If not, what would you be doing if you were in this picture?

Speak to the Lord about this.

Pray: for Christians throughout the world as we all celebrate this feast today.

You may like to say the prayer for the week

Friday
“He will come in the same way as you have seen him go”.

The Church’s year, Advent, starts not with reflection on the first coming of Jesus as the child of Bethlehem, but on his second coming as the Lord of history. The account of the Ascension which finishes the record of Jesus’ earthly life also has a reference to his coming again. What does this mean? This is about the Lord who is ruler of history. Despite all appearances to the contrary in a world of so much violence and pain, God is in control. Evil does not, and will not, have the upper hand. Our belief in the death and resurrection of Jesus helps us to live in this new reality. Evil will not have the upper hand. The kingdom of God is here, we live within it, and the second coming of Jesus will bring it to fullness.

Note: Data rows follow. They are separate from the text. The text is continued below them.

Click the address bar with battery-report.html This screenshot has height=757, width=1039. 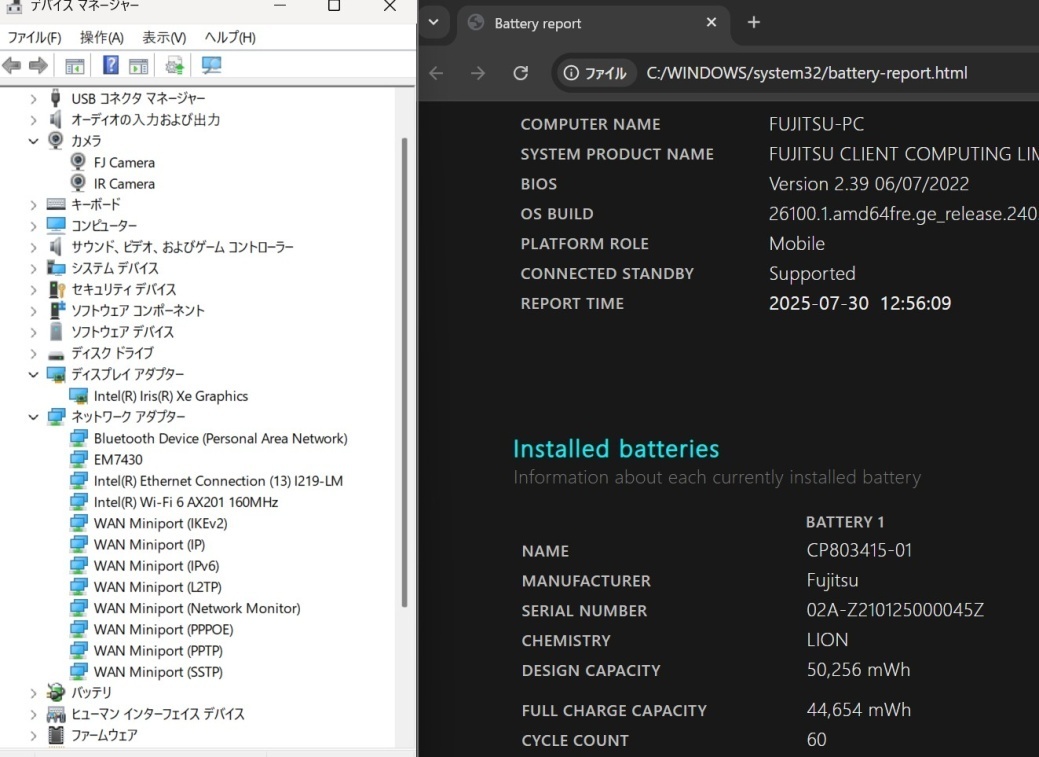coord(806,73)
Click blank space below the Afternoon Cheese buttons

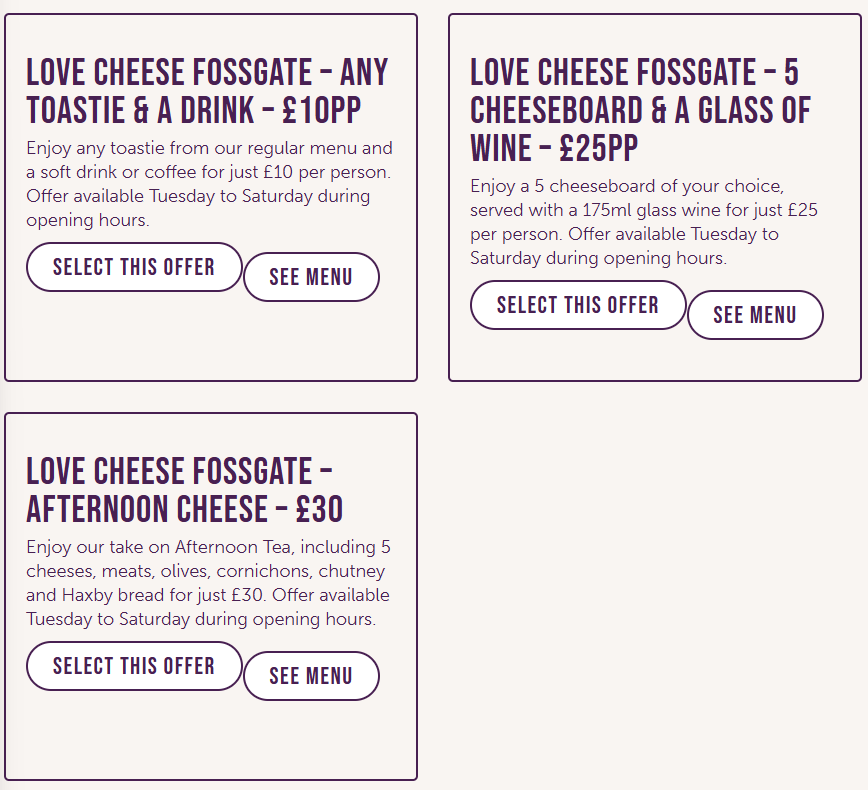210,739
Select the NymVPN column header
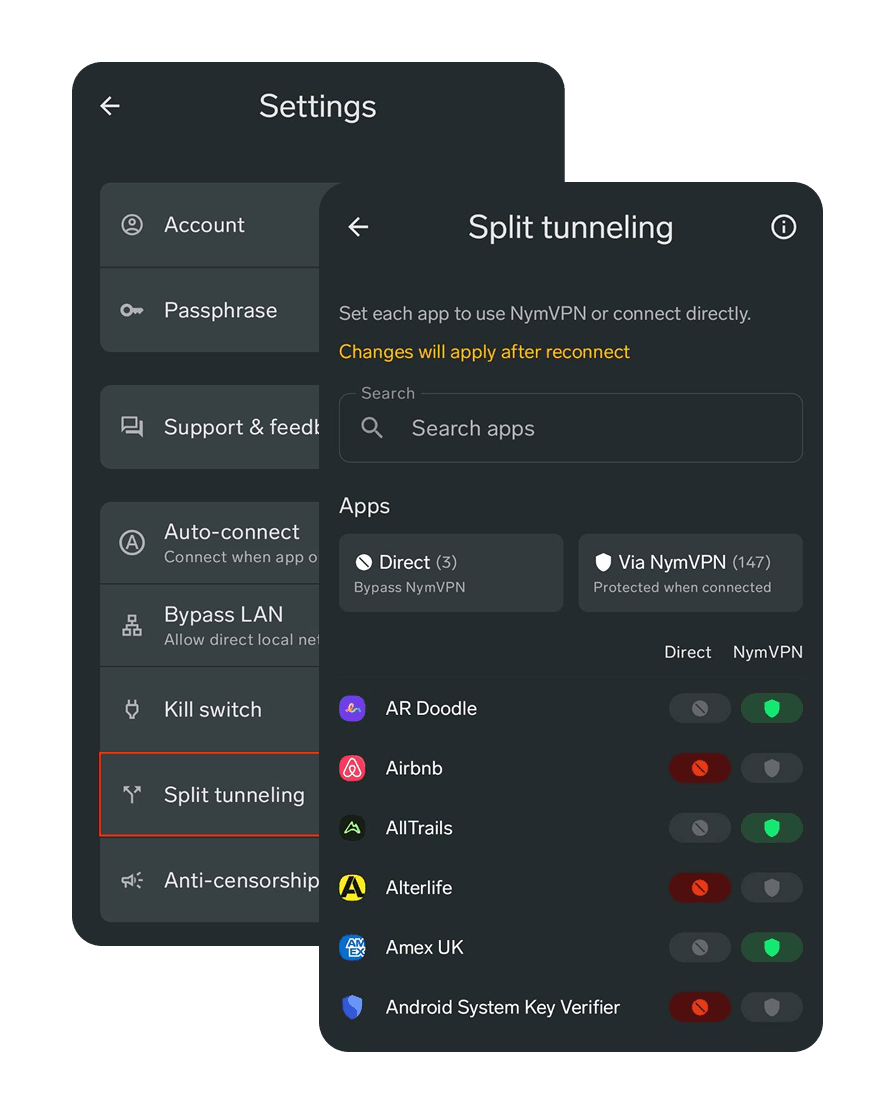Viewport: 890px width, 1110px height. coord(768,652)
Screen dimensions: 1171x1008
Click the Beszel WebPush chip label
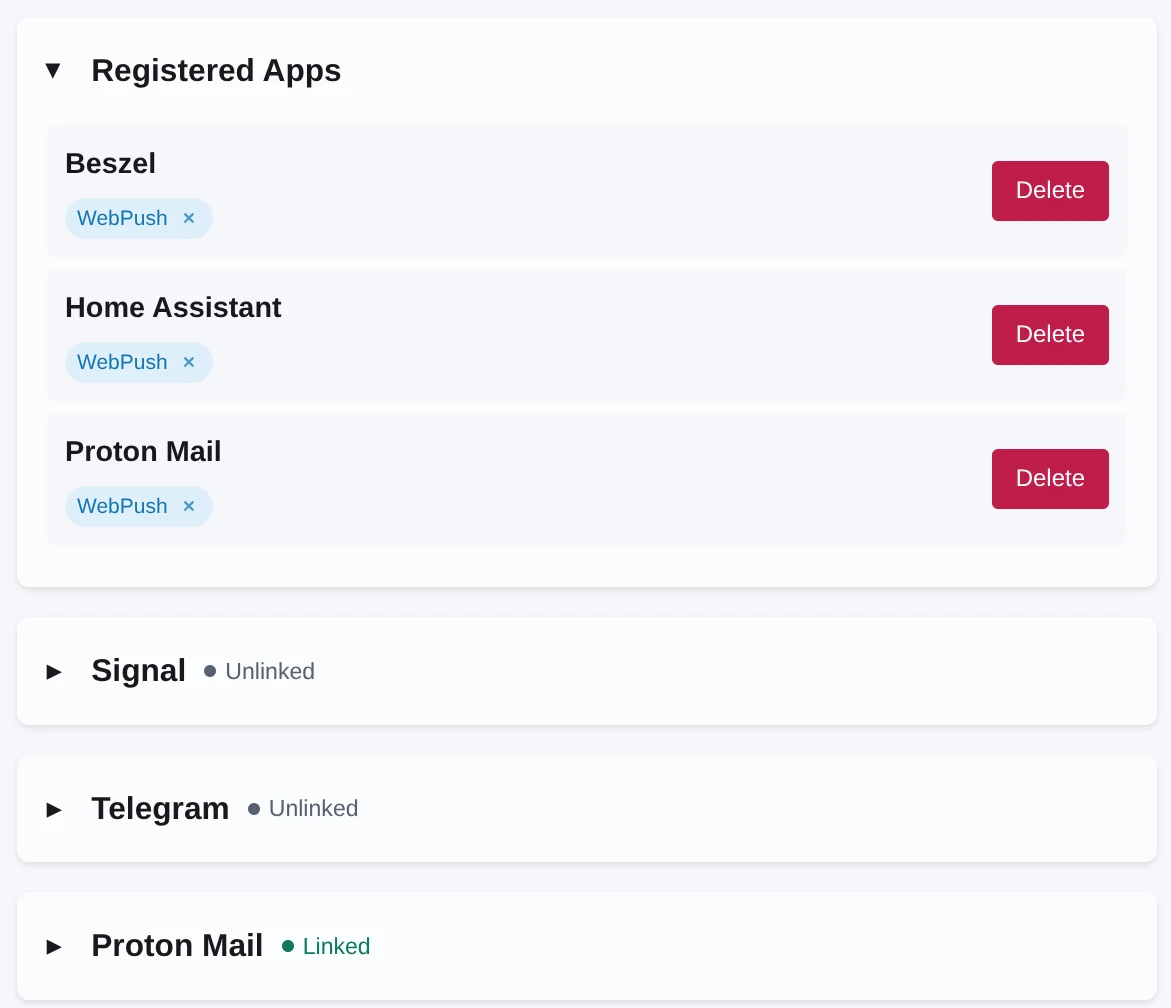(122, 218)
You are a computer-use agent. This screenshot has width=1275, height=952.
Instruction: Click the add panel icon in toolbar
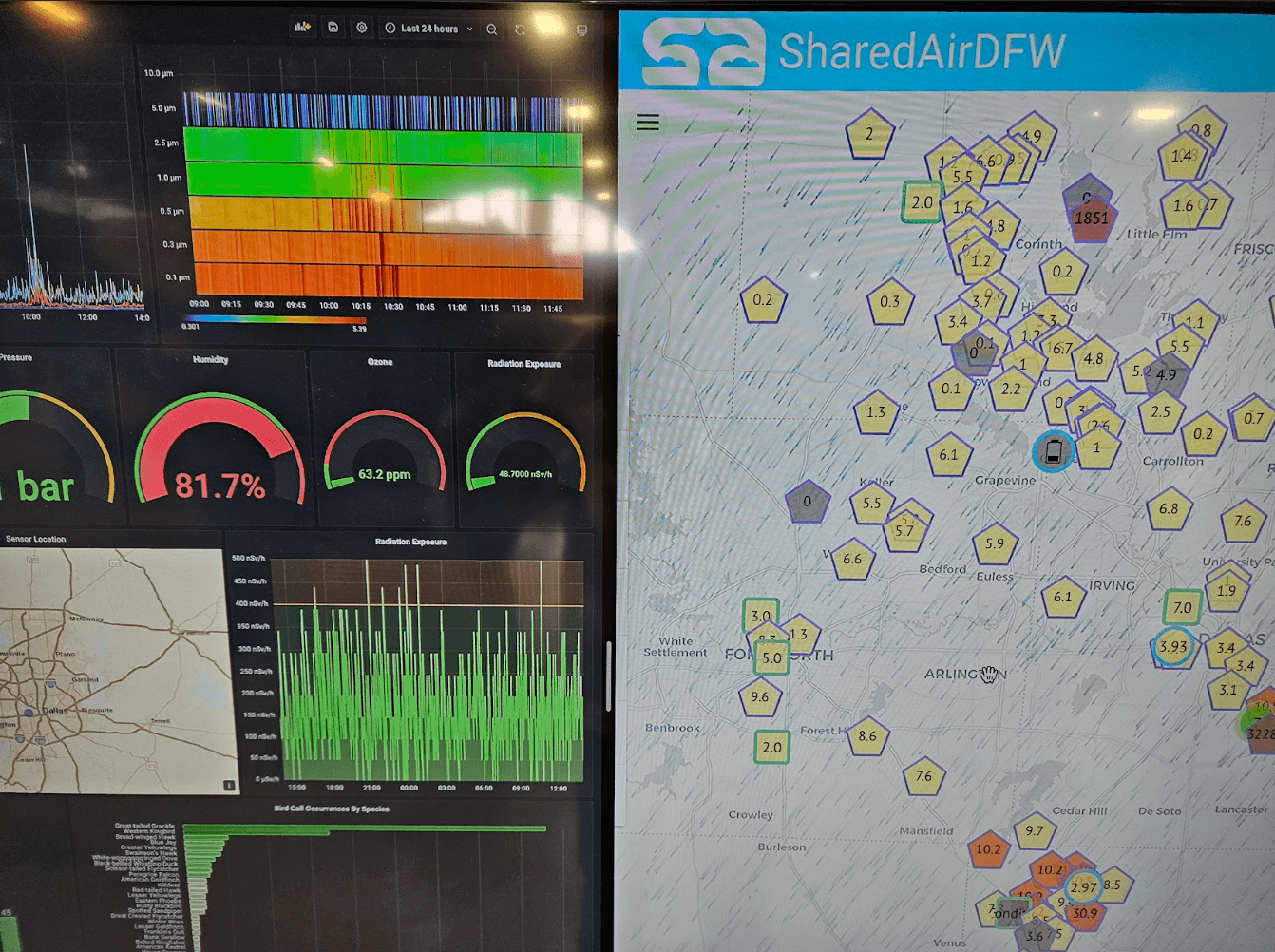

Ponder: when you look at the world where do you see signs of the Kingdom coming? (take your time over this)

Pray: for strength to see and do what God wants from you, so that, in whatever little ways, God’s love may be seen in you.

Pray: for all those who are doing the will of God through their care of the sick or isolated during this time.

You may like to say the prayer for the week

Saturday
“With one heart they joined constantly in prayer.”

A couple of verses further on from the end of the account of the Ascension, we read that the disciples remained constantly in prayer. Our reflections on the Ascension might be summarised by the phrase “going home”. Jesus goes home to the Father and he does so taking our humanity with him. We look forward to our “homeland” when, with all the saints, we shall praise God forever in the glory of his presence. But we are also called to “come home” every day to the living Christ who dwells within us so that, strengthened by the Spirit, we can be who we are truly are and doing whatever God calls us to do. This coming home is sustained by prayer, by keeping close to the Lord of history.

Ponder and pray: How is your prayer life going? Be honest! Speak to the Lord openly about your relationship with him. (take your time over this)

Pray: For the homeless and those who are separated from loved ones at this time.